(Stored data entries)
● ● ● ●

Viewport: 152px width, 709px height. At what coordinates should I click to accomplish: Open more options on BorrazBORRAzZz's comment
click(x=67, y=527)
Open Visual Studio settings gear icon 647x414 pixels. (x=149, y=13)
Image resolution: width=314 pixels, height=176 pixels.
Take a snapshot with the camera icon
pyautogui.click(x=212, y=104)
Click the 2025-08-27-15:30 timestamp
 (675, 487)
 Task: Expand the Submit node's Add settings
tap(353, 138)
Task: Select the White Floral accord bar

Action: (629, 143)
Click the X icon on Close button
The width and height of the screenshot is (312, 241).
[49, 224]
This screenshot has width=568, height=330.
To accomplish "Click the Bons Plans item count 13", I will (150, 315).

● ● ● ●

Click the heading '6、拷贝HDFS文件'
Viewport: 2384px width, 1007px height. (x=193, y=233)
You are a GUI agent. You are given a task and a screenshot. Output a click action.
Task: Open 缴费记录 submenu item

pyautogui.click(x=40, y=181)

● ● ● ●

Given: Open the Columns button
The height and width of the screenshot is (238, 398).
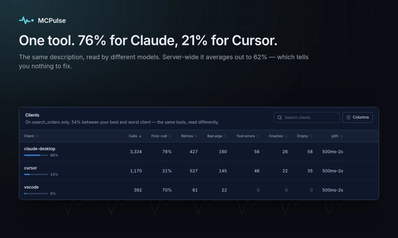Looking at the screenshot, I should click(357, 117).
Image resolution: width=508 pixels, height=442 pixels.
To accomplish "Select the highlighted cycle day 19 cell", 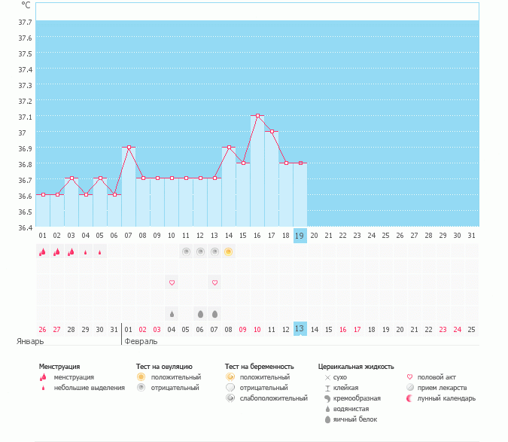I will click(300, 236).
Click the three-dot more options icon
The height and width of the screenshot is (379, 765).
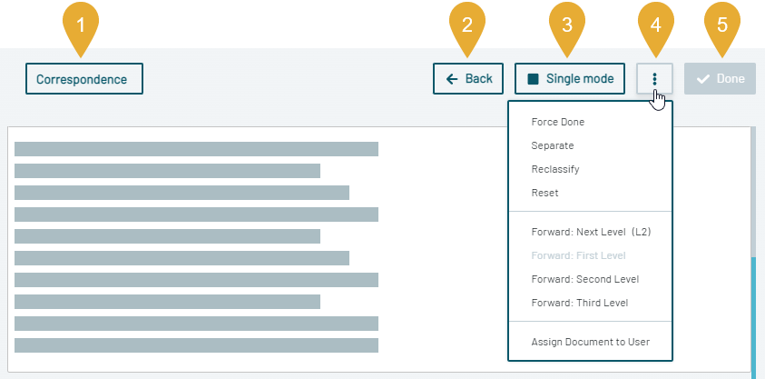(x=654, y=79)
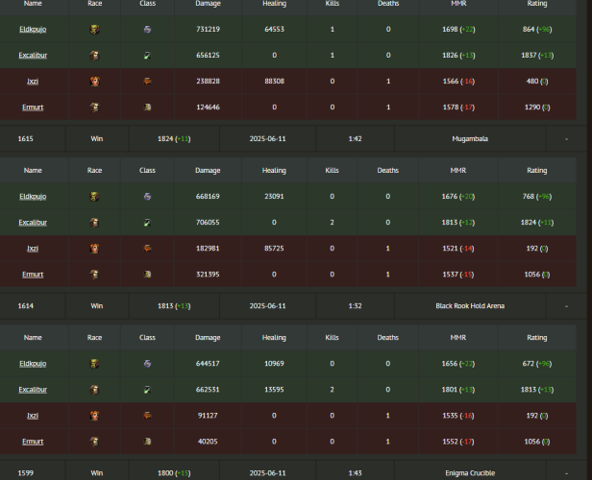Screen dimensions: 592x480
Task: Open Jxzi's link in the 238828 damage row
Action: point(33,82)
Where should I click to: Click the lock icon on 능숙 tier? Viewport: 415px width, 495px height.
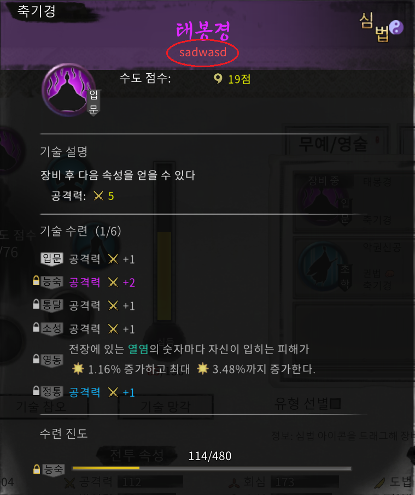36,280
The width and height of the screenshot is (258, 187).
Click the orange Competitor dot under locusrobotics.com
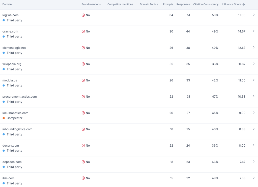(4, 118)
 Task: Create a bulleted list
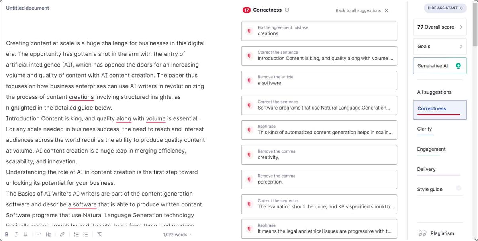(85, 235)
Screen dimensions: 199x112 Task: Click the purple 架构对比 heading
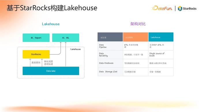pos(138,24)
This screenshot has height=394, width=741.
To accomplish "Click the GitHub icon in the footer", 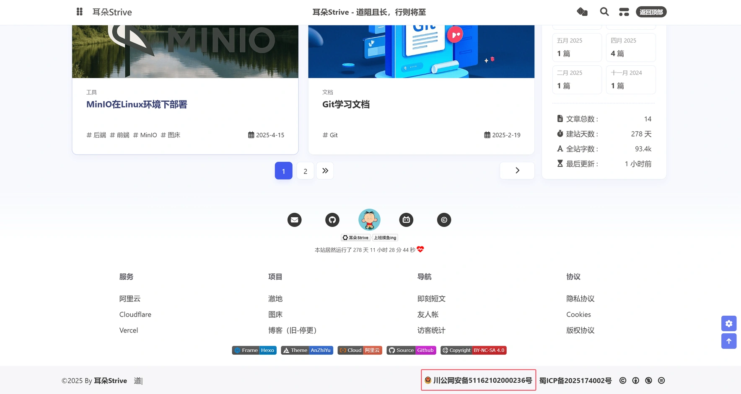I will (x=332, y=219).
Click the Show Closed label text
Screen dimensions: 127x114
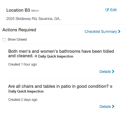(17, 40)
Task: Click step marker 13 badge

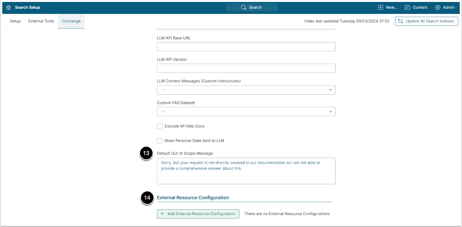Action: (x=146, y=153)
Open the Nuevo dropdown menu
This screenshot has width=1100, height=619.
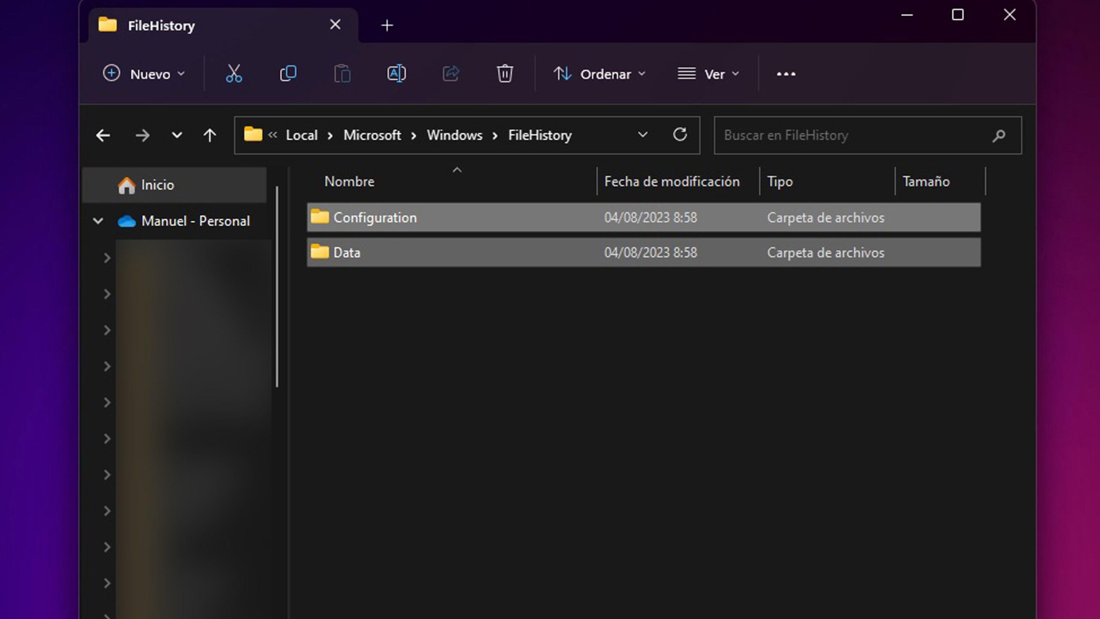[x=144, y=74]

● ● ● ●

Instructions for the task - Convert the data above, from the line with "Viewport: 152px width, 709px" to the line with "tap(353, 138)", into a numbered list, leaving out any blank lines.

Solved exercise -
1. Viewport: 152px width, 709px height. At what coordinates should I click to accomplish: Open more options on BorrazBORRAzZz's comment
2. click(x=67, y=527)
3. Open Visual Studio settings gear icon 647x414 pixels. (x=149, y=13)
4. Image resolution: width=314 pixels, height=176 pixels.
5. Take a snapshot with the camera icon
6. pyautogui.click(x=212, y=104)
7. Click the 2025-08-27-15:30 timestamp
8.  (675, 487)
9.  Task: Expand the Submit node's Add settings
10. tap(353, 138)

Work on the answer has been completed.